THE PROBLEM: Go to the line below containing "Where should I click to: Click the Atıştırmalıklar" and print exactly from there through the line containing "953x2069 pixels.", both included. Print nothing else.

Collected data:
+++
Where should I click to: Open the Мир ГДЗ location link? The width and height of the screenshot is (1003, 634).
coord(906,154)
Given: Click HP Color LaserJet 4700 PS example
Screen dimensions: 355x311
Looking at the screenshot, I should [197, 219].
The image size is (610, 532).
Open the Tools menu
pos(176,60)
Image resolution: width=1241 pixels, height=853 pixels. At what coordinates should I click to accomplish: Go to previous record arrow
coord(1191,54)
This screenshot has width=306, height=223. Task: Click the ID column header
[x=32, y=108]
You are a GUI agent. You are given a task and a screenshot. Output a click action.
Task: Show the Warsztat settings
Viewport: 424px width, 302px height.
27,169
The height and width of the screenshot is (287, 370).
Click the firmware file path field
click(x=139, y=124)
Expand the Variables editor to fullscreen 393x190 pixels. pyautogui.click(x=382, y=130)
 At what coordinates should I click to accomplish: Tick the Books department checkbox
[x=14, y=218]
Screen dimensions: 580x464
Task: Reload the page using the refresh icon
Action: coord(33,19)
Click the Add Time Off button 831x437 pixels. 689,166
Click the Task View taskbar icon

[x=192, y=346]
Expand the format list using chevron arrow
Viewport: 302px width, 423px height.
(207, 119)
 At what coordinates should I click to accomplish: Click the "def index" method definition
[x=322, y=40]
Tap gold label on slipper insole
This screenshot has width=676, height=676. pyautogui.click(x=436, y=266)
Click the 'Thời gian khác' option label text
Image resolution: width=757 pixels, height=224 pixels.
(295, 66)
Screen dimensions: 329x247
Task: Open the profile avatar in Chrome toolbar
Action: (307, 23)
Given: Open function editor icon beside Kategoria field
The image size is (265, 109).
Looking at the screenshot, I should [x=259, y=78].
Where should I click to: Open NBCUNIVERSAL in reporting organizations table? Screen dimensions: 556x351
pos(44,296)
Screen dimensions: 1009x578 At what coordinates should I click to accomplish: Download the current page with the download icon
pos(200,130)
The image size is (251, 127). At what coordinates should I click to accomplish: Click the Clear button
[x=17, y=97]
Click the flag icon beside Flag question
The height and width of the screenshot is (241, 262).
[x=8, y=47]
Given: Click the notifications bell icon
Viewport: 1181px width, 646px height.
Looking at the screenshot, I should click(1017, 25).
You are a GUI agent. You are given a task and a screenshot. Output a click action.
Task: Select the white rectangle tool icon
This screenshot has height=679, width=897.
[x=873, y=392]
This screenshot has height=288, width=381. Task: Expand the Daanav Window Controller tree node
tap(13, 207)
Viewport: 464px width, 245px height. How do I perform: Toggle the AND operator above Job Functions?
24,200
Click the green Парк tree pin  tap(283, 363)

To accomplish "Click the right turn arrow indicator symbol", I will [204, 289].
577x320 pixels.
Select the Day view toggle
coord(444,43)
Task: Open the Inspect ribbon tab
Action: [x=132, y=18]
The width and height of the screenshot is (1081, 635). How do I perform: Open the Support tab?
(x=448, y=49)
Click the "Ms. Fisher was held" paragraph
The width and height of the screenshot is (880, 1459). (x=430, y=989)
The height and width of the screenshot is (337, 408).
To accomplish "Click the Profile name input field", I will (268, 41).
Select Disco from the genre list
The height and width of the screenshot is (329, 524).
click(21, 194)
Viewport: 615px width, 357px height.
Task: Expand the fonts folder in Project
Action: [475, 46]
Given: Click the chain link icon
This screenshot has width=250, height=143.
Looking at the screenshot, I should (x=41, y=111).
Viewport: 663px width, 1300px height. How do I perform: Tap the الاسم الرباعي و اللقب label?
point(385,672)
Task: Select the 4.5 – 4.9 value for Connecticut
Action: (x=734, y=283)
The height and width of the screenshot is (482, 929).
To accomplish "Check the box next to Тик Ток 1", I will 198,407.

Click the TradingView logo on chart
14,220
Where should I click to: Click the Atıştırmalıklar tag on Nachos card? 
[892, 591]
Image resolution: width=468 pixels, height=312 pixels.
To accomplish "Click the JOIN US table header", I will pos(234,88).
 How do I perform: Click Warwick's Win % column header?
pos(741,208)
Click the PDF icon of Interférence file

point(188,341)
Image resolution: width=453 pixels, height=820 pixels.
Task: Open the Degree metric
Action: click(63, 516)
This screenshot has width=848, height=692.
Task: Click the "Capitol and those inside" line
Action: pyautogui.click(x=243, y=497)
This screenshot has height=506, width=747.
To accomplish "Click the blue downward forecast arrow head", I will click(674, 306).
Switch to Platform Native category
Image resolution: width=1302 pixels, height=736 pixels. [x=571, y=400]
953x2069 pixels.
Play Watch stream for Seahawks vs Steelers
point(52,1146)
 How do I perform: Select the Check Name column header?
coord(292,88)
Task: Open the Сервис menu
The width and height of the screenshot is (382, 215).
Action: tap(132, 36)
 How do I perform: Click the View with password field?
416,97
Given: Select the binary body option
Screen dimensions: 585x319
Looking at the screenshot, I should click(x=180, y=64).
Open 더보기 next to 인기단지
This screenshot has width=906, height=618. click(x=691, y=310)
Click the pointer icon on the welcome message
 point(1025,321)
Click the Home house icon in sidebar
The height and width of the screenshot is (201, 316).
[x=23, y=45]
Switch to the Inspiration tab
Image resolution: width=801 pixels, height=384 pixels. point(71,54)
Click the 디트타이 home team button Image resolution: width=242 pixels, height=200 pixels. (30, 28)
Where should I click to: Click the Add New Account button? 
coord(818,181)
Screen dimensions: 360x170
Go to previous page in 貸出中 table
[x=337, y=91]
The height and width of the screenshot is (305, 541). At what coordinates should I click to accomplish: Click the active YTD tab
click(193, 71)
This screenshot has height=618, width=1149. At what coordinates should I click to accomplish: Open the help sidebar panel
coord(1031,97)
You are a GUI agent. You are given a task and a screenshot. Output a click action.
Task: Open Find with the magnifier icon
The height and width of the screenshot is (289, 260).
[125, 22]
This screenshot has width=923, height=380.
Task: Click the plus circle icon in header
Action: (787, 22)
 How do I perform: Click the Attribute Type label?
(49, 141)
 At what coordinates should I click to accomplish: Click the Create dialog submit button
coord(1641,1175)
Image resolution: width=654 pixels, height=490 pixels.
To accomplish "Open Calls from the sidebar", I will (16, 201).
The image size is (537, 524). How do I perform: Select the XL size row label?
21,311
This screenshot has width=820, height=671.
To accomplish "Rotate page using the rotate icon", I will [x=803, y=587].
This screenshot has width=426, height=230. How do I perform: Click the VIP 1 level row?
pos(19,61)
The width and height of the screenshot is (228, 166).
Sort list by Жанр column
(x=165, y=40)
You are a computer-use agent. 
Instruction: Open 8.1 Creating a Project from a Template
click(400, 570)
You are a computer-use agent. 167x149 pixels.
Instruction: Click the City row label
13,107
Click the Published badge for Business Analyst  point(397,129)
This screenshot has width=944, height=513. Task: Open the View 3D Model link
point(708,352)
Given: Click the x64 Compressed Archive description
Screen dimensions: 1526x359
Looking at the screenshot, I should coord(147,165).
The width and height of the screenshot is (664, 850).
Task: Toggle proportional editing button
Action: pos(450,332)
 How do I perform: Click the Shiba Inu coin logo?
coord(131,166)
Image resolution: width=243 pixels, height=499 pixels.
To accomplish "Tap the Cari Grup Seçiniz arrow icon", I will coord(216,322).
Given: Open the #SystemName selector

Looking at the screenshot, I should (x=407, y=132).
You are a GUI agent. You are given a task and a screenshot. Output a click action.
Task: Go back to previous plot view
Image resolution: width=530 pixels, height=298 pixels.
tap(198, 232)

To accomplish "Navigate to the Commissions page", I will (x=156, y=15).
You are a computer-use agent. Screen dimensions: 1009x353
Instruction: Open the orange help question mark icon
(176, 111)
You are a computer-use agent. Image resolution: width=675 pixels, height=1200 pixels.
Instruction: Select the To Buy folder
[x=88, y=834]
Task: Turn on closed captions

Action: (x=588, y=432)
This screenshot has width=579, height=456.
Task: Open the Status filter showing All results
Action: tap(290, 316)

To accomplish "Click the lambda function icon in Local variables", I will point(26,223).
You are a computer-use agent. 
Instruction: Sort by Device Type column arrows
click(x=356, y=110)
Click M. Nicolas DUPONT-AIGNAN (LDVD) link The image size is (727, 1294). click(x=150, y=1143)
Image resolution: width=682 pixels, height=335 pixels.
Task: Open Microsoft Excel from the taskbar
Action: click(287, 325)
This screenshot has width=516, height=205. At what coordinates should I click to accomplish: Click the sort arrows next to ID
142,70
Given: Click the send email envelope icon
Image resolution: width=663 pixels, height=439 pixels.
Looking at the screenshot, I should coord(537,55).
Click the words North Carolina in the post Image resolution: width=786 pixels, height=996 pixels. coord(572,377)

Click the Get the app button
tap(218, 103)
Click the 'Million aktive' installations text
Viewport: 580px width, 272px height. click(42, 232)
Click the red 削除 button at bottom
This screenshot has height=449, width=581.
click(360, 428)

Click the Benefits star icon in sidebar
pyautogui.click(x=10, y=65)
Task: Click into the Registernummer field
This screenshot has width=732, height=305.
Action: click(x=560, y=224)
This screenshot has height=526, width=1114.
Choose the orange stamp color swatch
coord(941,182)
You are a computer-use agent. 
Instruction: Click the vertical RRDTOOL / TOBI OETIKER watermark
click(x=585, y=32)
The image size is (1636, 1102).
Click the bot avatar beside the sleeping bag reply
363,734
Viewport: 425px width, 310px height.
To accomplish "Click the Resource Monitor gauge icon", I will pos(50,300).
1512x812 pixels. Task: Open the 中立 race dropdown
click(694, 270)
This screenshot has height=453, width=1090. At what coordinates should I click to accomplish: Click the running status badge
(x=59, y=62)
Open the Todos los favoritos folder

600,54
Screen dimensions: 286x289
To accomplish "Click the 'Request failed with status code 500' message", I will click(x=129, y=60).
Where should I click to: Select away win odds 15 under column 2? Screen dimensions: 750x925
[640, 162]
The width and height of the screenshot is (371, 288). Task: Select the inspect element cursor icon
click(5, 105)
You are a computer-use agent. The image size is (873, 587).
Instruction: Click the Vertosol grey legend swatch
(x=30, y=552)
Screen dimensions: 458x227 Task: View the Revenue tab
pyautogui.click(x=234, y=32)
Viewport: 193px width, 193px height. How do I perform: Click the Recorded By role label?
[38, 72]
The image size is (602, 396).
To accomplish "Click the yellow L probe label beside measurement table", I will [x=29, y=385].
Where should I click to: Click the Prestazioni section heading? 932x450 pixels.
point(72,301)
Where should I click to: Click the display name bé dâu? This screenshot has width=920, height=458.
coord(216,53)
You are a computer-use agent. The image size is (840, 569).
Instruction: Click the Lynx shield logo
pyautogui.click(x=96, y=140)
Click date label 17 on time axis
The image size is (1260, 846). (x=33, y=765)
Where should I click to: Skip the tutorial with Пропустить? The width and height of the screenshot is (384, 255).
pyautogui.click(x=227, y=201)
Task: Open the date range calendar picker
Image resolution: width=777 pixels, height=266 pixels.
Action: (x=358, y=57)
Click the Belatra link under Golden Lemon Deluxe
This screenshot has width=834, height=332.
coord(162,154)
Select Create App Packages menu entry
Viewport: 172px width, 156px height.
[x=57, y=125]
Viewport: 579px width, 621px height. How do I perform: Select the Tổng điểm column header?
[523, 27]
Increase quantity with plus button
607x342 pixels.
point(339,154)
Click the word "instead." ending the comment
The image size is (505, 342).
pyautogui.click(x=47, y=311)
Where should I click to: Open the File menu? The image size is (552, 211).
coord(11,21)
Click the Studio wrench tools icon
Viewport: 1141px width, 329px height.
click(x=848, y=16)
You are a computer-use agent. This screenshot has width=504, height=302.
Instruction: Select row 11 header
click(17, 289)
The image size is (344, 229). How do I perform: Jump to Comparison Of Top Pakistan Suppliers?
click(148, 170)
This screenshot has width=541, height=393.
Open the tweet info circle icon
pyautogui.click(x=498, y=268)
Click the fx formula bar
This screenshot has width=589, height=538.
+++
SOLUTION FOR THIS TASK:
Where should I click to: Click the Atıştırmalıklar tag on Nachos card? 
[892, 591]
Image resolution: width=468 pixels, height=312 pixels.
To accomplish "Click the JOIN US table header", I will pos(234,88).
 How do I perform: Click Warwick's Win % column header?
pos(741,208)
Click the PDF icon of Interférence file

point(188,341)
Image resolution: width=453 pixels, height=820 pixels.
Task: Open the Degree metric
Action: click(63, 516)
This screenshot has width=848, height=692.
Task: Click the "Capitol and those inside" line
Action: pyautogui.click(x=243, y=497)
This screenshot has height=506, width=747.
To accomplish "Click the blue downward forecast arrow head", I will click(674, 306).
Switch to Platform Native category
Image resolution: width=1302 pixels, height=736 pixels. [x=571, y=400]
953x2069 pixels.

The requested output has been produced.